Stratigraphic unit of Late Cretaceous age in the Western Canada Sedimentary Basin

The Frenchman Formation is a stratigraphic unit of Late Cretaceous (late Maastrichtian) age in the Western Canada Sedimentary Basin. It is present in southern Saskatchewan and the Cypress Hills of southeastern Alberta. The formation was defined by G.M. Furnival in 1942 from observations of outcrops along the Frenchman River, between Ravenscrag and Highway 37. It contains the youngest of dinosaur genera, much like the Hell Creek Formation in the United States.

==Lithology==

The Frenchman Formation consists of olive-green to brown, fine- to coarse-grained, cross-bedded sandstone with interbedded claystone bands and minor beds and lenses of intraformational clay-clast conglomerate. A conglomerate layer with well-rounded quartzite pebbles is present above the basal unconformity in some areas.

==Thickness and distribution==
The Frenchman Formation is present in southwestern Saskatchewan and the Cypress Hills area of southeastern Alberta. Its maximum reported thickness is about 113 m.

==Age==

The Frenchman Formation is of latest Maastrichtian age, and the top of the formation coincides with the Cretaceous-Paleogene boundary, as evidenced by biostratigraphic changes and, in some areas, the presence of the terminal Cretaceous iridium anomaly.

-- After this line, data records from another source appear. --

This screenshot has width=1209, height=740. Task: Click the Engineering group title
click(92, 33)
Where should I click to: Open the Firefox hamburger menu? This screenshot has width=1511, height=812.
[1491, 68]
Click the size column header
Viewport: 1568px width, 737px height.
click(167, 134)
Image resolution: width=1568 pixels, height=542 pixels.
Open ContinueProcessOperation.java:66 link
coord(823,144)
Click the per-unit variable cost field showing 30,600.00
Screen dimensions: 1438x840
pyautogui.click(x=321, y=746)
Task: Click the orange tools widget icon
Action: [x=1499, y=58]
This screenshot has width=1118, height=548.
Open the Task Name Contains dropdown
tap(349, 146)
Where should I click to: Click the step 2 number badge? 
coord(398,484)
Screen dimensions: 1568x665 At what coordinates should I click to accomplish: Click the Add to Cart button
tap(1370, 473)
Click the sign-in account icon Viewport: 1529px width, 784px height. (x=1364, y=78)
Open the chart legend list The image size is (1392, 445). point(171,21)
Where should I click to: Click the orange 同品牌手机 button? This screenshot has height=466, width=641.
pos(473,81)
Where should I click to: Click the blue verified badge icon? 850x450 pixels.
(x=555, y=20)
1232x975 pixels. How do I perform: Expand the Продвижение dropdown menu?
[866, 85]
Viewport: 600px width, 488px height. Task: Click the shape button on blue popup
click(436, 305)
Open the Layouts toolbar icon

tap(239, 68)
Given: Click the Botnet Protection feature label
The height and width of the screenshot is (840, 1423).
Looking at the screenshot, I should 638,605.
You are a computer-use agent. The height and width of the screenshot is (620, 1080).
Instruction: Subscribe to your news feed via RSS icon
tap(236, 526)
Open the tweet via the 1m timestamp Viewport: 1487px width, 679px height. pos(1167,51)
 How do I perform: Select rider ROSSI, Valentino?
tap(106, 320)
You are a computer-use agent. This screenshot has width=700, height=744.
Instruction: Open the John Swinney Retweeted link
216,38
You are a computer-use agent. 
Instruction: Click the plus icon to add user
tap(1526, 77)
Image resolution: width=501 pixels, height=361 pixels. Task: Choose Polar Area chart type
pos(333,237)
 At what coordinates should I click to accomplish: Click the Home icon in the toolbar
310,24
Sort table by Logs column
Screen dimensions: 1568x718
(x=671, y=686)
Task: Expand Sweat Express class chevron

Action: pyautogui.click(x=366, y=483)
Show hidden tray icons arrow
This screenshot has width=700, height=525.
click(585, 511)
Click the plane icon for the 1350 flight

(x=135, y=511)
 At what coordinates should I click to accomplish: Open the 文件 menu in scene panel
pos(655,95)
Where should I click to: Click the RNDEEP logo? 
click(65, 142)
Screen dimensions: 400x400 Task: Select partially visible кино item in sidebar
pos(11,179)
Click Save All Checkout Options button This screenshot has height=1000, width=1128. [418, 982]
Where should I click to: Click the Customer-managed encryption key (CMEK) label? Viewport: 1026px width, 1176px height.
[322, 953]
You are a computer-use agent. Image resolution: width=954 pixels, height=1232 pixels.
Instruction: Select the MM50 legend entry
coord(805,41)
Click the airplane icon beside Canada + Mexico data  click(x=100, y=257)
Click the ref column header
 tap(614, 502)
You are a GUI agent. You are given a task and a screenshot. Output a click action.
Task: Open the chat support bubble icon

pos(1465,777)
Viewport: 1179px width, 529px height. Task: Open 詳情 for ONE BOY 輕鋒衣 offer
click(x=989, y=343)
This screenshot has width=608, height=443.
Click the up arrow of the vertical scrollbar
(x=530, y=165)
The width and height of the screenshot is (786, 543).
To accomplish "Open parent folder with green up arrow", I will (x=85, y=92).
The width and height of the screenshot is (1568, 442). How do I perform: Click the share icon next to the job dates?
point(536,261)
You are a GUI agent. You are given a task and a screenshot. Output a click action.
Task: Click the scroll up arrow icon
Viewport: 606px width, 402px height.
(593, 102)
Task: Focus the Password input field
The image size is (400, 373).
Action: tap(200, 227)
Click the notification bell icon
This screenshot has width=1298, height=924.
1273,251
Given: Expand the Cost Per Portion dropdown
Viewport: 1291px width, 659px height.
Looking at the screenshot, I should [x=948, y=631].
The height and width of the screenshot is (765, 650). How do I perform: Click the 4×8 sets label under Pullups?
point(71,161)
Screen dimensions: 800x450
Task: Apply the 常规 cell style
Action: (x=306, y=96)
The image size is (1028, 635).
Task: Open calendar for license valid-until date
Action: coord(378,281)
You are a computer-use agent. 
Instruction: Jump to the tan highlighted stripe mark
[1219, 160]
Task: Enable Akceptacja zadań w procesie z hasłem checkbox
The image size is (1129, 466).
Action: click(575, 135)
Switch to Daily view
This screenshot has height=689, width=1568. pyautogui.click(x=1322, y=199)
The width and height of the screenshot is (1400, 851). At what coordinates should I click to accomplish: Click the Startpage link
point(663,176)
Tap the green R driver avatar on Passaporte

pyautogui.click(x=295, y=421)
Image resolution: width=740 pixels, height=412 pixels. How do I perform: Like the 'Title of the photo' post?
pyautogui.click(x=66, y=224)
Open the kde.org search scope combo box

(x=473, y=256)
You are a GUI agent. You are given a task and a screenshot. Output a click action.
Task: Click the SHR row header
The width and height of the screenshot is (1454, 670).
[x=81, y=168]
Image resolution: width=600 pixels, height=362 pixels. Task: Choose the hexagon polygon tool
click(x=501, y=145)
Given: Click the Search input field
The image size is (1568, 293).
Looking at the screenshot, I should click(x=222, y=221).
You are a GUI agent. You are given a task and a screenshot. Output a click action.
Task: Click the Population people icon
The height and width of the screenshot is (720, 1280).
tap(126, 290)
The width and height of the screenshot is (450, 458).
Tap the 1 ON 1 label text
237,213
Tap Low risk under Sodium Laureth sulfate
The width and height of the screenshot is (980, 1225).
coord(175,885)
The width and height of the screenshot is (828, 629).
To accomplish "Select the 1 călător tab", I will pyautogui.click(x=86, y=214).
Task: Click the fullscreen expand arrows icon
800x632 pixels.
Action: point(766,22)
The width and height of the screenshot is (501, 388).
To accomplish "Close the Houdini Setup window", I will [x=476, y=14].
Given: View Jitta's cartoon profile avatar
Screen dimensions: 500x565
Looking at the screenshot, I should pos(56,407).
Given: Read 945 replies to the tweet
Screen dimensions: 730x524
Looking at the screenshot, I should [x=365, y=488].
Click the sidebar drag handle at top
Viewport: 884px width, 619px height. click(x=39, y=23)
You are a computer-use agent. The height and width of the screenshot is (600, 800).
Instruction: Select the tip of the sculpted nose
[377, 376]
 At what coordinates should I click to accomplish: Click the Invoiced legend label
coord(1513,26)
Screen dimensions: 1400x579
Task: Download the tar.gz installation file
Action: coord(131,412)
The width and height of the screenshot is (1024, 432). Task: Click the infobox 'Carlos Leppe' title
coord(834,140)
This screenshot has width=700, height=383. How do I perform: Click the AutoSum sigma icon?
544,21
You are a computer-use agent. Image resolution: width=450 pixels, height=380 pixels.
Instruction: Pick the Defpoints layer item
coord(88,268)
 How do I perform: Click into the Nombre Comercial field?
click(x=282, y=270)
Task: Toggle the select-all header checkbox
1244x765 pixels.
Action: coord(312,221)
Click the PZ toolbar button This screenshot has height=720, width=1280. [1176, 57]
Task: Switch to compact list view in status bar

==Relationship to other units==

Although some early workers included the Frenchman Formation in the overlying Ravenscrag Formation, the two are separated by the Cretaceous-Paleogene boundary and are now treated separately. The contact is abrupt but conformable, and occurs at the base of the No. 1 or Ferris coal seam of the Ravenscrag Formation.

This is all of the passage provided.